====== Exercise material

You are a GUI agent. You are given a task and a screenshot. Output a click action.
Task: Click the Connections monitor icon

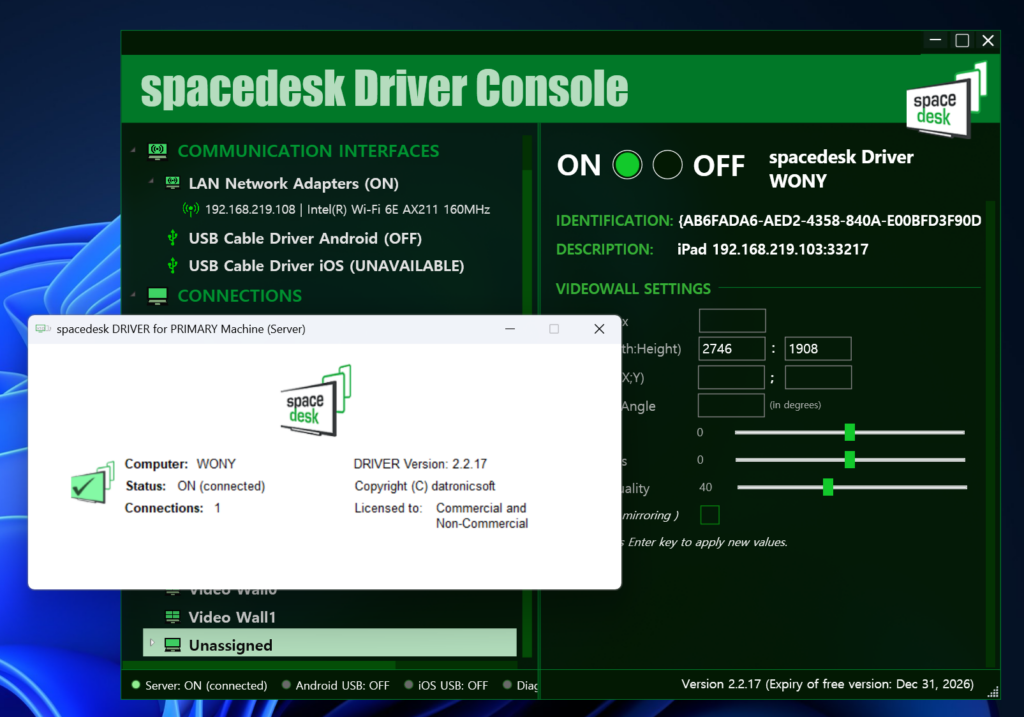(157, 296)
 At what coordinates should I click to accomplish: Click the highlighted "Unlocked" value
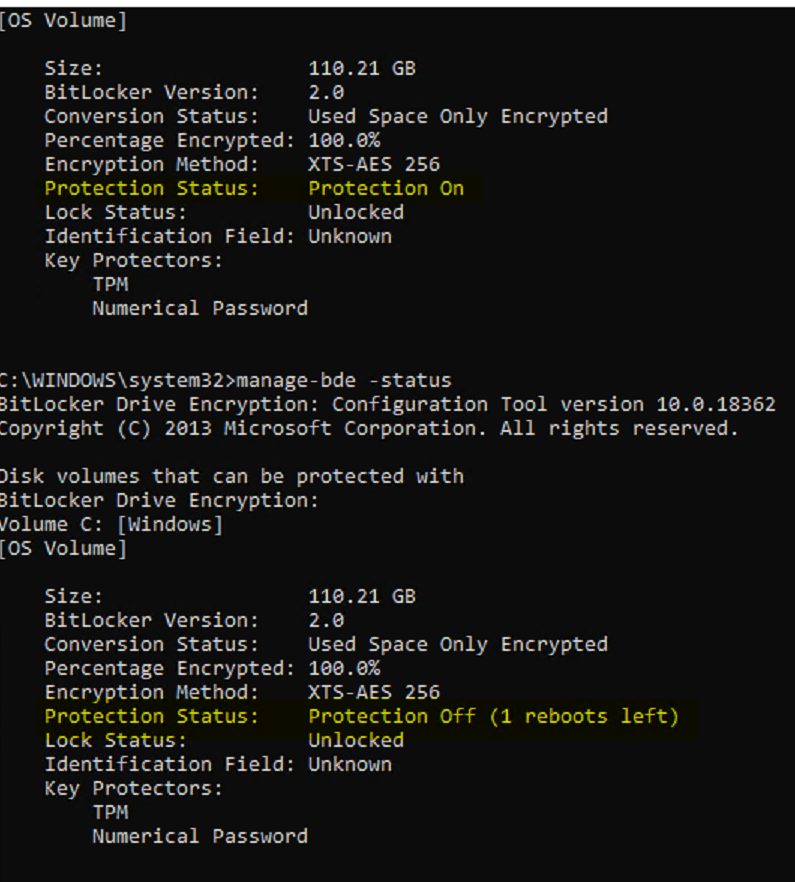click(356, 740)
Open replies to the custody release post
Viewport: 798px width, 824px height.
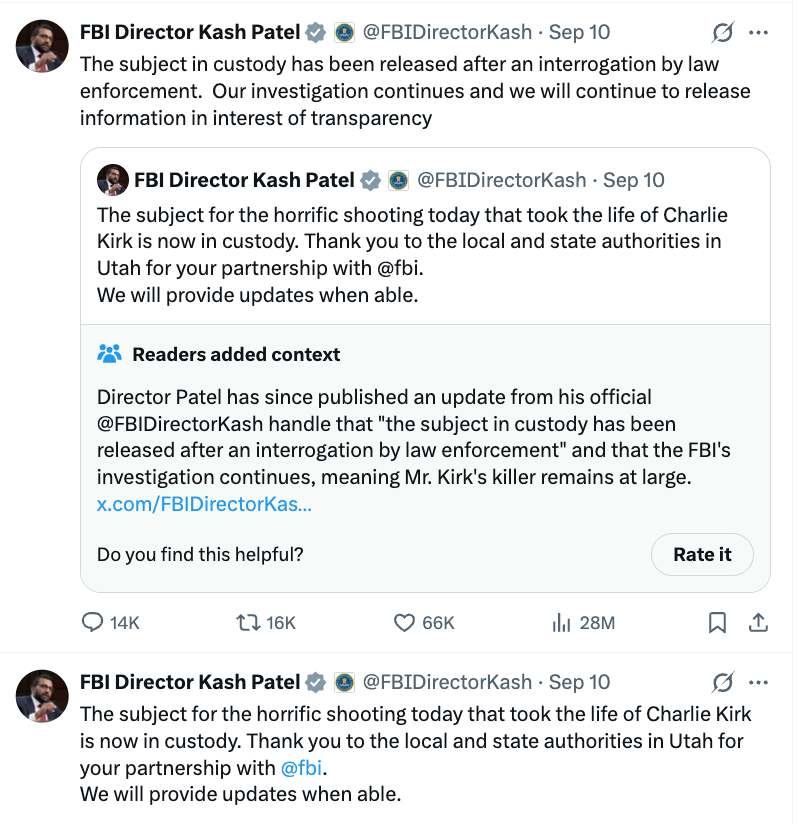coord(90,622)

============

_Exercise prompt:_
Copy each entry exactly as written. Images should not appear in the copy.

_Answer to this task:_
You are a GUI agent. You are given a task and a screenshot. Output a click action.
Task: Click the Connections monitor icon

(157, 296)
 At what coordinates should I click to accomplish: Click the highlighted "Unlocked" value
click(356, 740)
Open replies to the custody release post
Viewport: 798px width, 824px height.
coord(90,622)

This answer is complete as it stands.